In a study of patients with a previous history of surgery, Song et al. [27] reported that residual threading leads to the deposition of bile mud on the wall of the bile duct, leading to the formation of stones. Another study reported [28] that the removal of the thread head can significantly reduce the recurrence rate of stones. Our study further confirmed that the existence of an anastomotic site thread was an independent risk factor for the recurrence of bilioenteric anastomotic stricture after SBE-ERC treatment. We believe that in addition to the deposition of bile mud, the existence of a thread head leads to anastomotic blockage and changes in biliary fluid dynamics, resulting in cholestasis and then stone recurrence, but its specific mechanism remains to be determined. Either way, this finding suggests that in clinical practice, removing the thread thoroughly is helpful for preventing the recurrence of stones and stenosis. The absorbable sutures used in biliary surgery, such as PDS sutures, are also recommended to reduce the residual sutures at the anastomotic site and prevent long-term complications.
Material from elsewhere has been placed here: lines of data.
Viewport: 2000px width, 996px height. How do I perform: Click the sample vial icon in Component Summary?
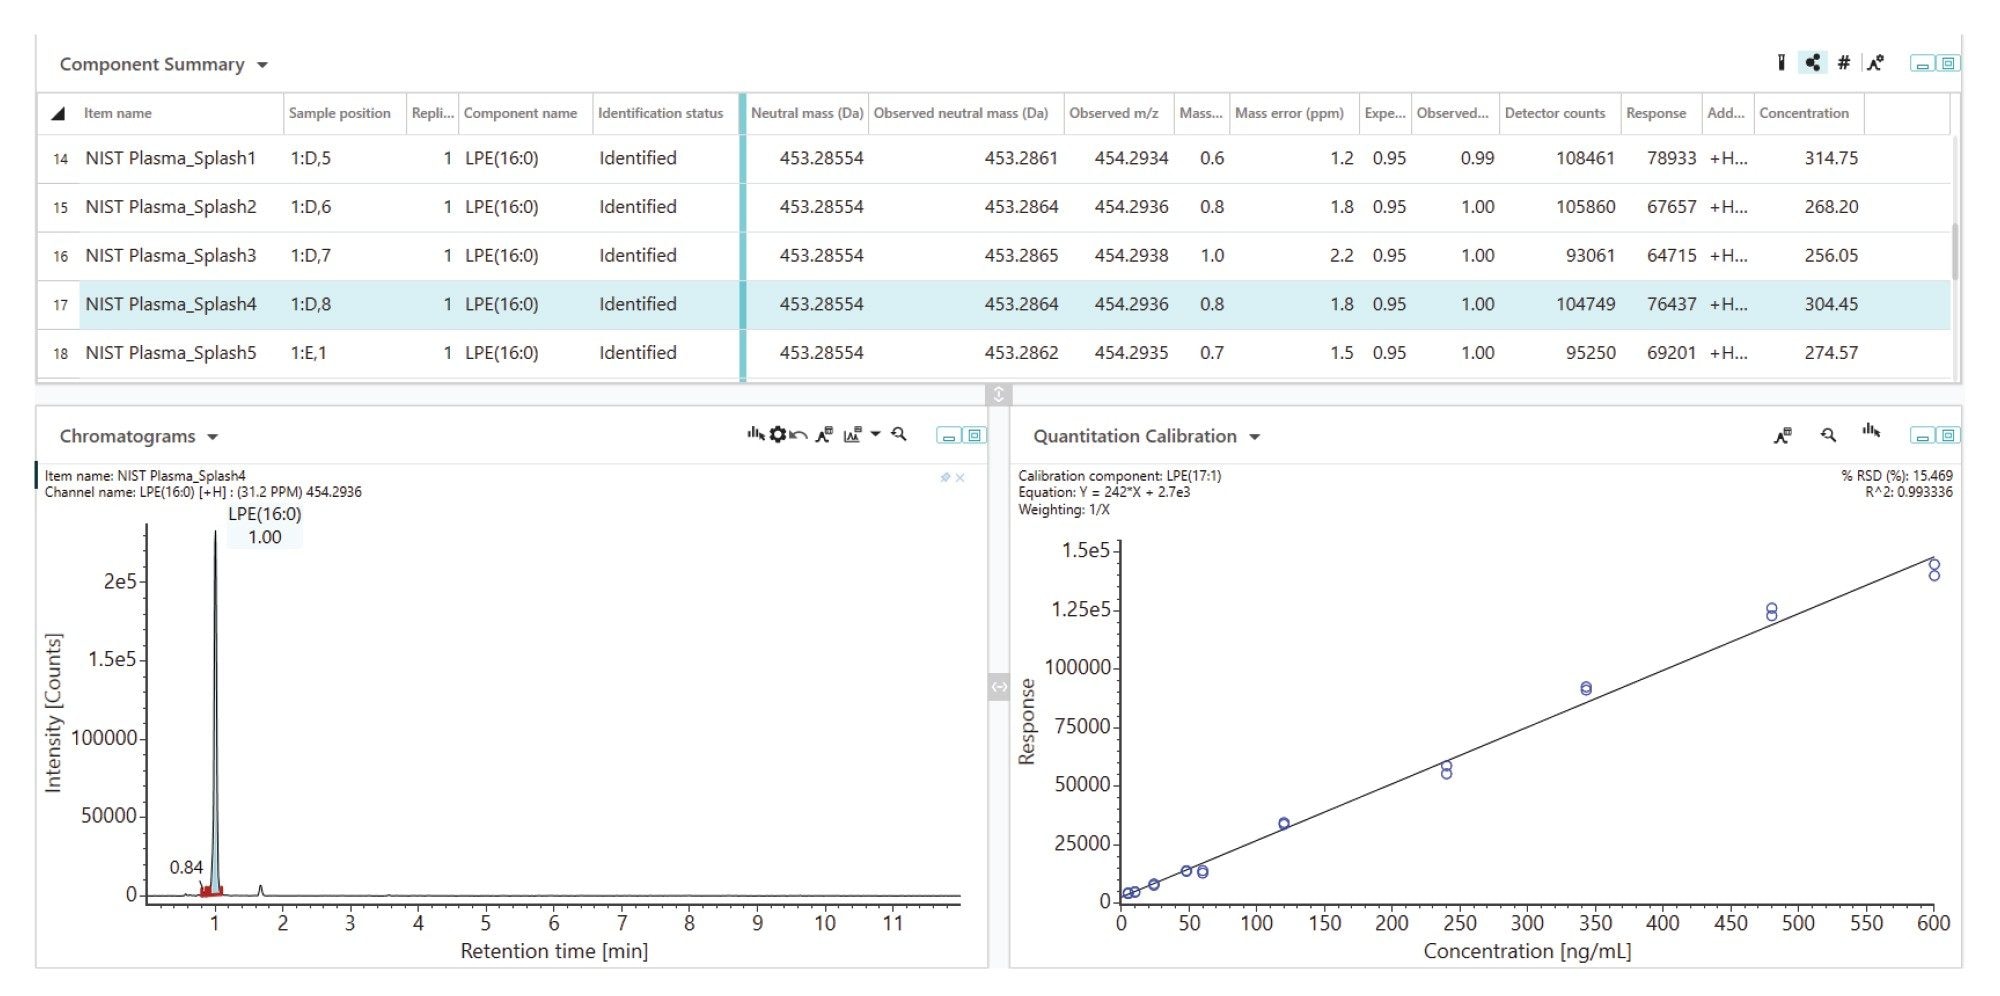pos(1781,63)
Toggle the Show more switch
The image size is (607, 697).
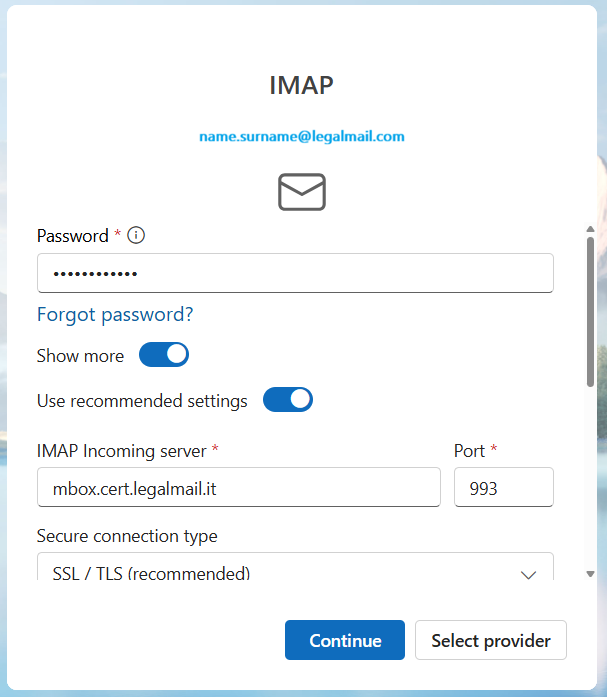[x=164, y=355]
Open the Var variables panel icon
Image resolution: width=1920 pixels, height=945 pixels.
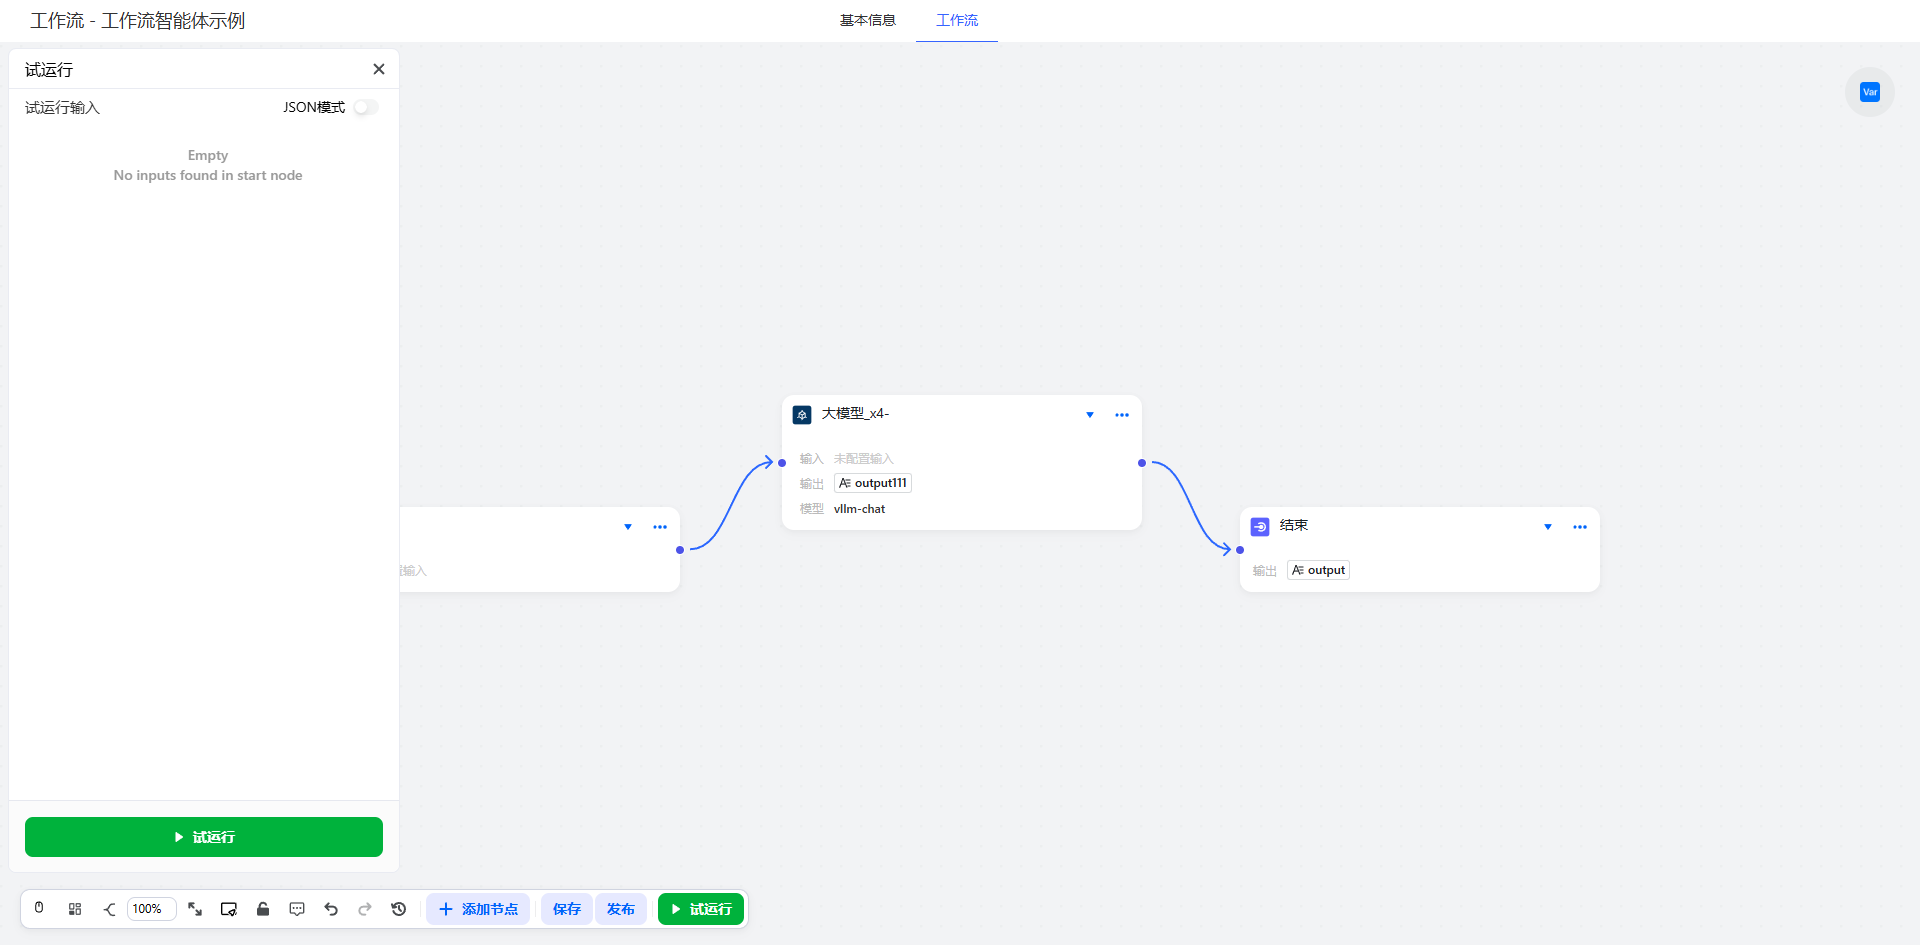click(x=1869, y=92)
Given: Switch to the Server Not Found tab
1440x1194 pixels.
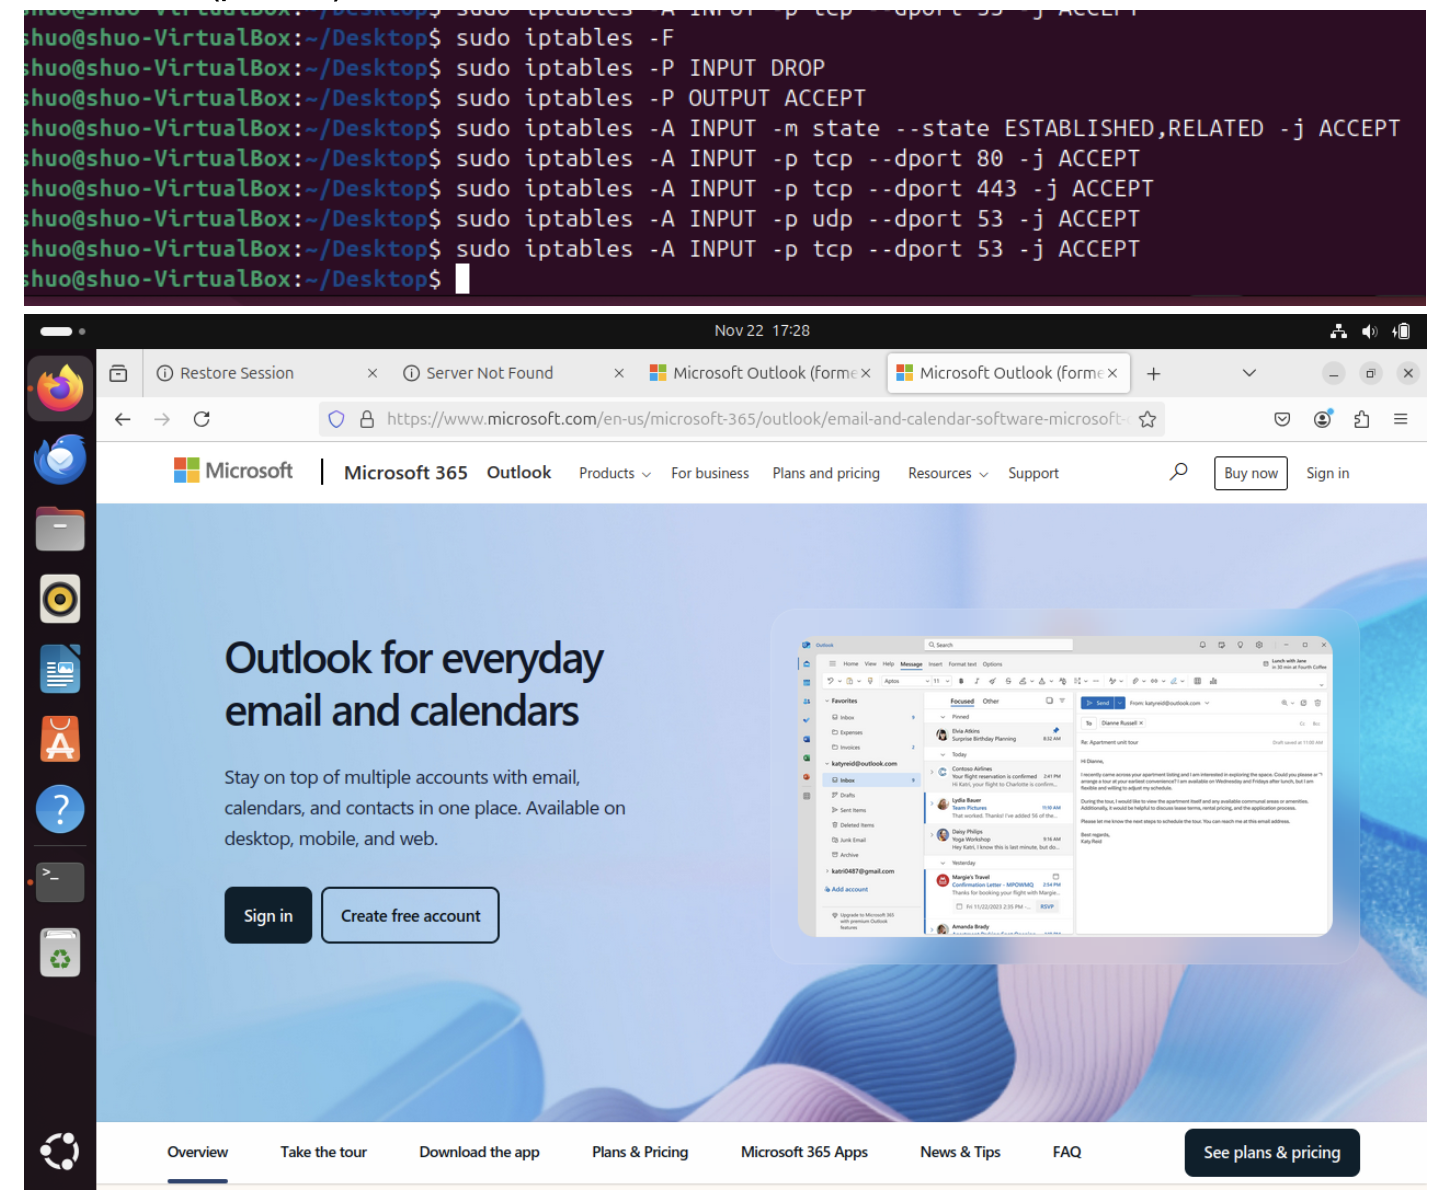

This study has some limitations. First, this was a retrospective study, which inevitably had a certain degree of bias in the process of data collection. Second, this was a single-center study, and the overall number of patients after choledochojejunostomy was small. We did not compare uncontrolled variables between patients receiving different treatment methods. Larger, multicenter, prospective studies are needed to analyze the efficacy of SBE-assisted balloon dilation or stent placement. In summary, SBE-ERC is a safe and effective treatment for patients with biliary tract diseases after cholangioenterostomy, with a good immediate technical success rate and a lower incidence of adverse events. For patients with risk factors for stricture recurrence, more attention should be paid to thorough dilatation of the anastomosis and removal of the thread and stones. Bile stents should also be placed to enhance the long-term effect of endoscopic therapy and reduce the recurrence rate.